When Barack Obama was last in Hawaii to visit his grandmother and sister, it was December 2006, and he was still a relatively unknown junior Senator from Illinois deciding whether to run for President. Obama was shocked, then, when a paparazzi shot of him emerging from the Pacific Ocean on one of his favorite Oahu beaches ended up in PEOPLE magazine. The episode added privacy concerns to his deliberations and gave him a taste of the fishbowl that is the Oval Office (as well as the campaign to get there).
He may have been annoyed by the attention, but clearly he wasn't deterred by it. Nineteen months later, Obama, now a worldwide celebrity and the presumptive Democratic nominee, is heading to his native Hawaii for a weeklong vacation, with dozens of reporters in tow shadowing his every move from getting a haircut to biking with his daughters. No matter how low-key his intentions, there's little chance of the trip not looking like victorious Caesar returning from the front: not only did Obama win the Aloha State's primary and the Democratic nomination, he is arguably already the best-known Hawaiian native ever.

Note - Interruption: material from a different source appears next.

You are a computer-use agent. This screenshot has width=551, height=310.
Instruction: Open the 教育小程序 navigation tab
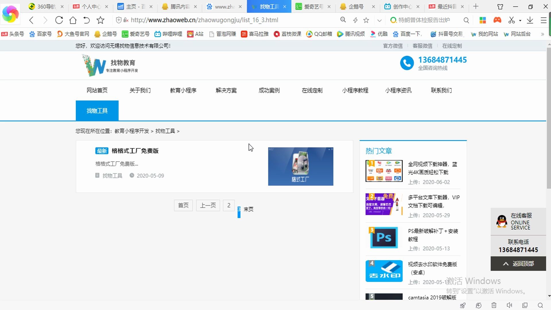[x=183, y=90]
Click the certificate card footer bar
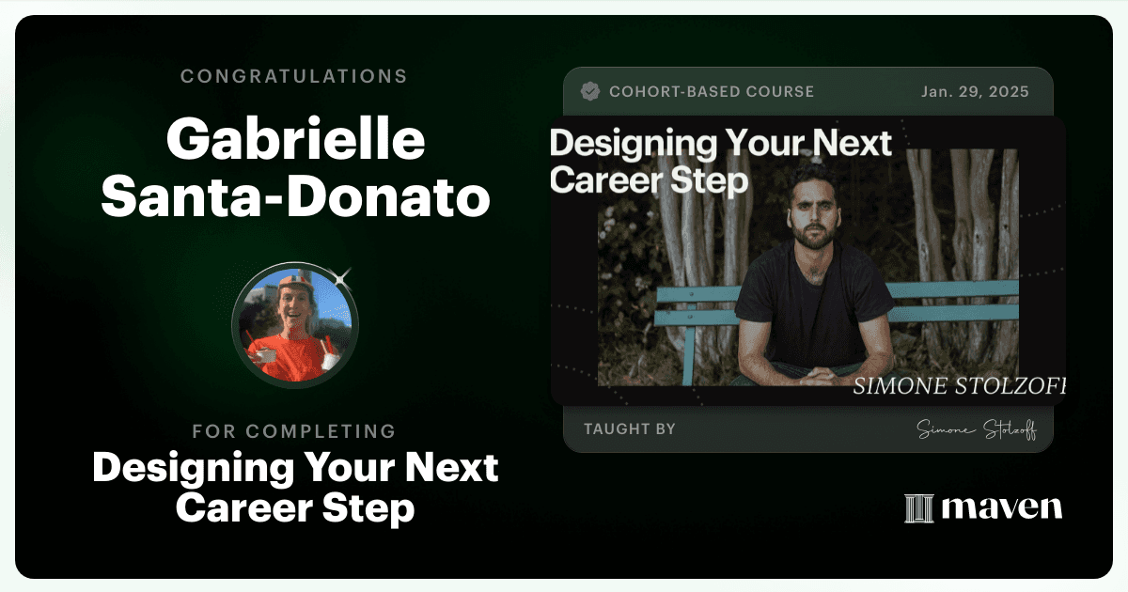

While Obama years ago chose to make his home in Chicago, he's said his native Hawaii holds a special place in his heart. He's written about how time spent there with his family recharges his batteries and gives him perspective. He will need it: after the coming week off, there will be little sleep through the naming of his Vice President, the Democratic Convention and the final two-month sprint to Election Day. And surely the Obama campaign won't mind some relaxed snapshots of the candidate partaking in typical summer-vacation activities bodysurfing, playing with his girls, eating ice cream especially at a time when the GOP is doing its best to portray him as an aloof, out-of-touch celebrity more concerned with European crowds than with average Americans.

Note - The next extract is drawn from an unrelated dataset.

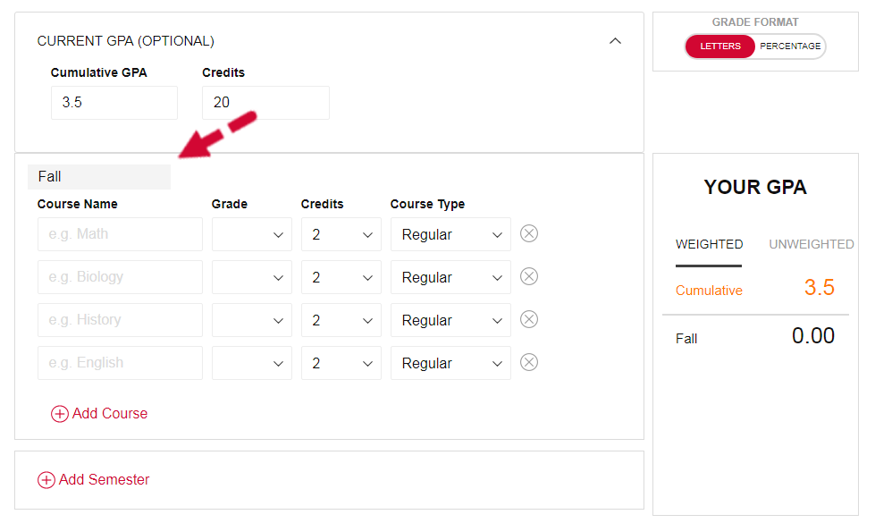
Task: Remove the Math course row
Action: point(528,233)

So what can a press pool, liberated from nearly eight years of "vacations" in dusty Crawford, Texas, expect in Hawaii? First and foremost, some time at Hawaii's justifiably famous beaches. Obama, who spent much of his childhood near Hawaii's best-known beach, Waikiki, is a big fan of bodysurfing. His favorite spot is a place called Sandy's Beach on the windward side of the island. Much of Oahu outside of Waikiki is for locals in fact, the island has permitted the construction of only four hotels outside of Waikiki and the eastern coast, where Sandy's is found, is no exception. Known as "breakneck beach" for its 5- to 10-ft. waves that crash into the sand vertically, Sandy's often leaves unwary bodysurfers with painful memories. (Note to first-timers: Hawaiians, like surfers, measure waves from the top of a person's back to the crest, so I don't recommend learning the art at Sandy's.)
Obama is also scheduled to hold a fund raiser at the posh Halekulani Hotel in Waikiki that could rake in more than $500,000, reaping the rewards of being the first presidential nominee to travel to Hawaii since Richard Nixon in 1960. There's no word on where he might be staying during his visit, but he may want to avoid that particular hotel, which suffered a plague of bedbugs in April, according to the Pacific Business News.
The Illinois Senator is likely to make one public appearance during his time in Hawaii: at a rally on Magic Island, a park peninsula between Honolulu and Waikiki, according to the Honolulu Advertiser. He has previously said he'd like to give a speech at Punchbowl National Cemetery, where his grandfather, Stanley Dunham, a World War II veteran, is interred, though the campaign hasn't disclosed yet if he will do so on this trip.
The island has felt the changes of his rising celebrity, and if Obama decides to do some reminiscing, he may find some surprising new faces at his old haunts. Teachers, students and parents at Punahou, the Úlite school that Obama attended for eight years on scholarship, don't quite know what to make of the Japanese tour buses that have begun to stop at their 76-acre campus; Obama's East Asian fans routinely photograph the banyan tree he likely climbed during fifth-grade recesses and surely speculate on which apartment he lived in with his grandparents on Wilder Street across from the school.
Most of the restaurants Obama frequented as a kid have disappeared. The Mr. Burger that he went to after basketball team practices on the corner of Dole and University streets not far from where his parents met at the University of Hawaii became a Pizza Hut and is now Robata Grill, a Japanese BBQ joint. Only Grace's Inn, a hot-plate diner full of favorite local dishes like chicken katsu, remains, though it has moved down the street a few blocks. One place Obama is likely to have patronized is Waiola Shave Ice, with the best frozen treat on the island, still popular with locals and students alike.
While Hawaiians may be used to tourists from all over the world, they have yet to encounter Obamamania in full force. "As the presidential election nears, we've seen media interest in Oahu increase dramatically due to the attention surrounding Barack Obama," said Les Enderton, executive director of the Oahu Visitors Bureau. "It's too early to tell how this translates into vacation bookings, but the interest is definitely there." And if Obama wins the race for the White House to become the first Hawaiian-born President, the meaning of the term Western White House, and of Oahu itself, will never be the same.